* **WHAT NEEDS TO BE DONE**
Give the number of lines in the data below where the word "agent" appears, and nothing besides.

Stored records

━━━━━━━━

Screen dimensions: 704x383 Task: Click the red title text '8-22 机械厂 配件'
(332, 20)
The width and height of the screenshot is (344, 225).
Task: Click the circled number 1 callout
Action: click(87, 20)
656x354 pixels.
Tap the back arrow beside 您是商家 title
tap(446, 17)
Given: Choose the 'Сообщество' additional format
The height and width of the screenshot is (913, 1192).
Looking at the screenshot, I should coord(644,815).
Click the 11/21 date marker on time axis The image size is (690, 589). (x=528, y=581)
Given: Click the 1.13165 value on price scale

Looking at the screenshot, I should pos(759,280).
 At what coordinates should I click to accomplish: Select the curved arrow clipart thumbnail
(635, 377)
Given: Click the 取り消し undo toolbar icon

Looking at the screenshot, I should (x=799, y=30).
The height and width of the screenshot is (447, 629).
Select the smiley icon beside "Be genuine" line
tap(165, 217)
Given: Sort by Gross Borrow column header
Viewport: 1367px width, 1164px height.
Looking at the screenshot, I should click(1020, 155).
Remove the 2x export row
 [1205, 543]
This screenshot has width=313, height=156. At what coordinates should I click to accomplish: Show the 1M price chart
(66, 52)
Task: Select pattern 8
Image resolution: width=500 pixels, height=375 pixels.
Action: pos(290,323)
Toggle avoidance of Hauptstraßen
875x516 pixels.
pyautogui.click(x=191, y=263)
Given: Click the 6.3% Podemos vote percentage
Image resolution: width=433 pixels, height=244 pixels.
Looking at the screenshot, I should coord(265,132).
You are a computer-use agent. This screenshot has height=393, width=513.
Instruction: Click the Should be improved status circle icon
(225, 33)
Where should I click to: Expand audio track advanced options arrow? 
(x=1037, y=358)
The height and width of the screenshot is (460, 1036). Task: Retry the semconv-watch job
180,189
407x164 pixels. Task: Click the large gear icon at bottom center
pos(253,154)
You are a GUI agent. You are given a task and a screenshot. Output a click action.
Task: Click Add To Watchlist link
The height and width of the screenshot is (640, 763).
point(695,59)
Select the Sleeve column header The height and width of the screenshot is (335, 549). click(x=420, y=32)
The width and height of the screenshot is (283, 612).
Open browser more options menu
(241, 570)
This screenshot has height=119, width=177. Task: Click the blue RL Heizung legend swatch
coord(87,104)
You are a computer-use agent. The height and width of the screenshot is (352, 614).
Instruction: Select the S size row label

━━━━━━━━

* **ANSWER TO THIS PROBLEM**
3